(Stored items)
--- START ---

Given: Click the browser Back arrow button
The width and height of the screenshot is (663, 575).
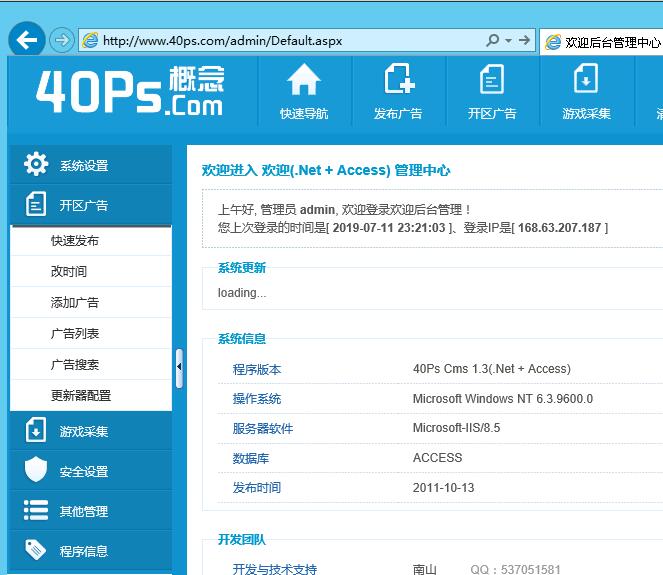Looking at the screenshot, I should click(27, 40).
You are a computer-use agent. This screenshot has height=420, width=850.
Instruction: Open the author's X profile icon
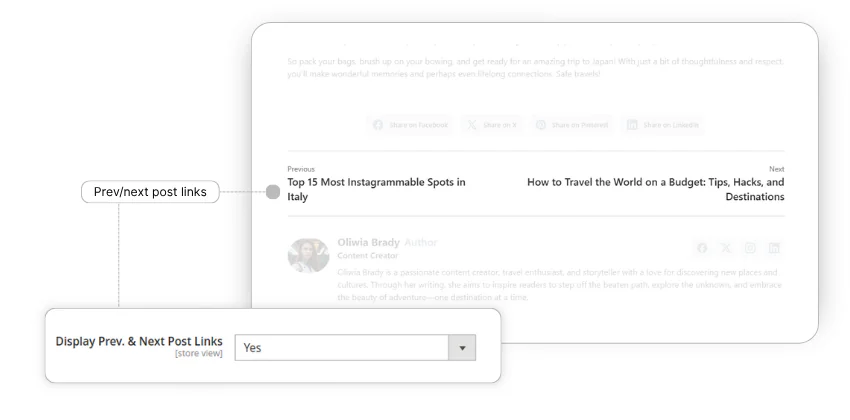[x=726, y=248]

--- END ---
--- START ---

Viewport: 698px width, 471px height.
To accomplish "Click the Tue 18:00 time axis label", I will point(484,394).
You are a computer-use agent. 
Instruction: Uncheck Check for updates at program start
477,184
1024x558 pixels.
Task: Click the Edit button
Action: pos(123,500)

--- END ---
--- START ---

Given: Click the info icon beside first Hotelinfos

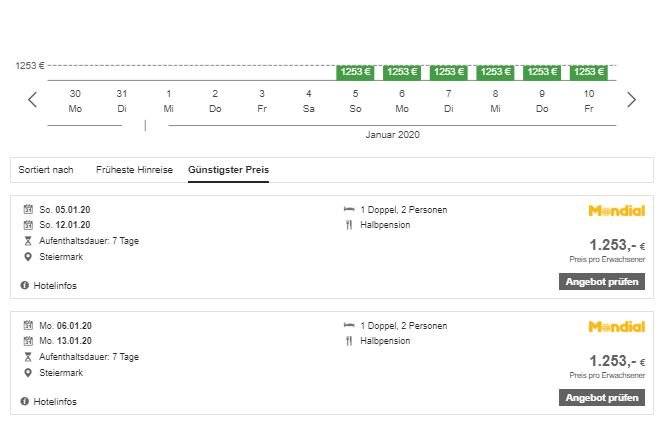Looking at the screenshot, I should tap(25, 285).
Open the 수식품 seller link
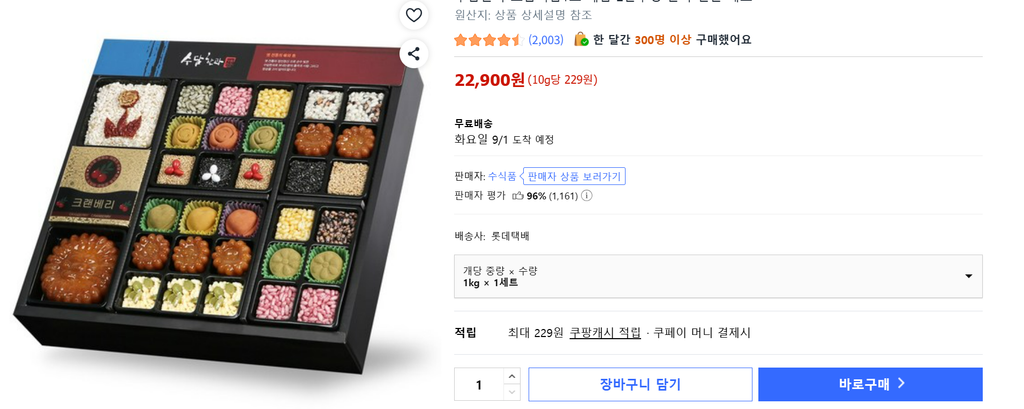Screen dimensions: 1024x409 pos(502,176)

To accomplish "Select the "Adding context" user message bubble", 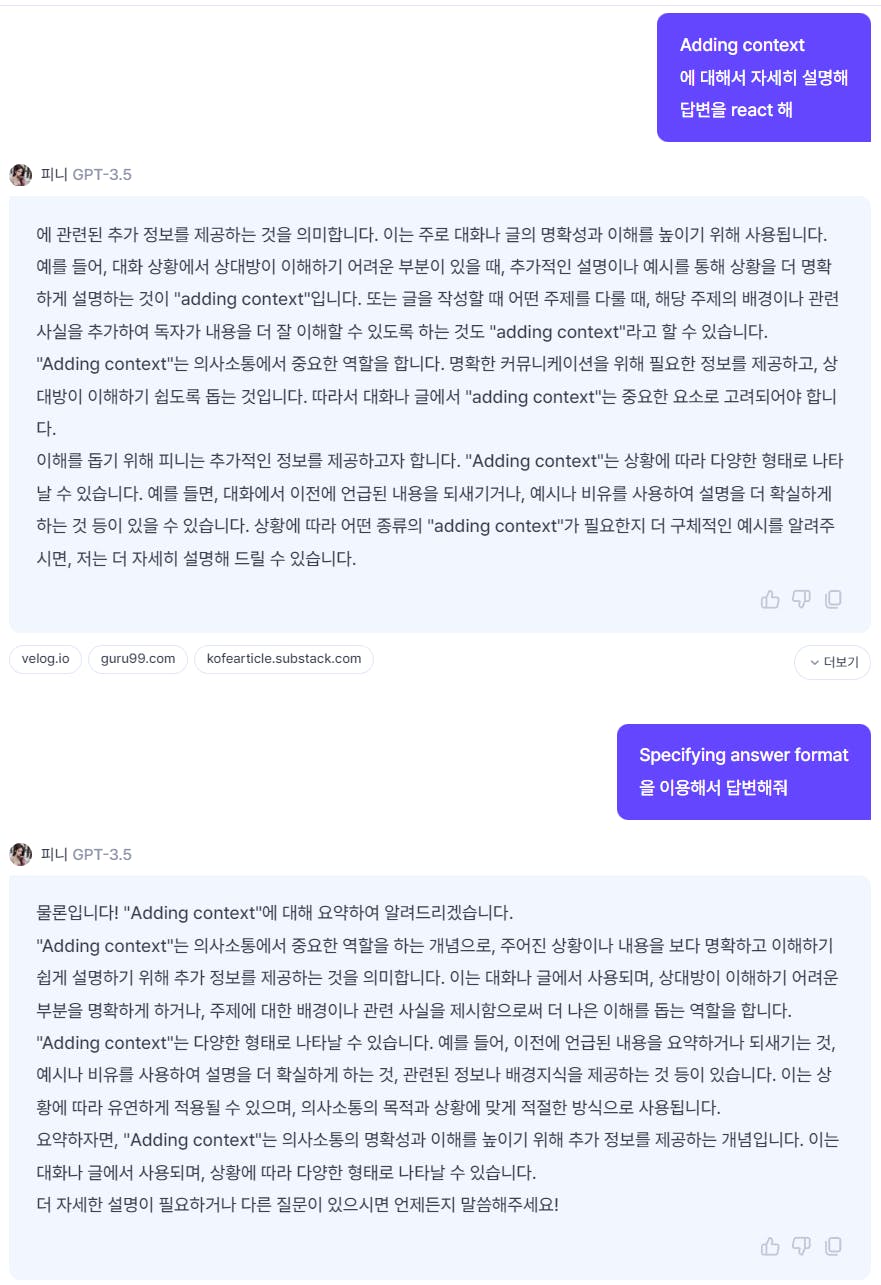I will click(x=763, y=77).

--- END ---

Wherever the string "agent" appears in the entries above, return the line it appears on.

You are a computer-use agent. This screenshot has height=420, width=850.
You are a computer-use agent. 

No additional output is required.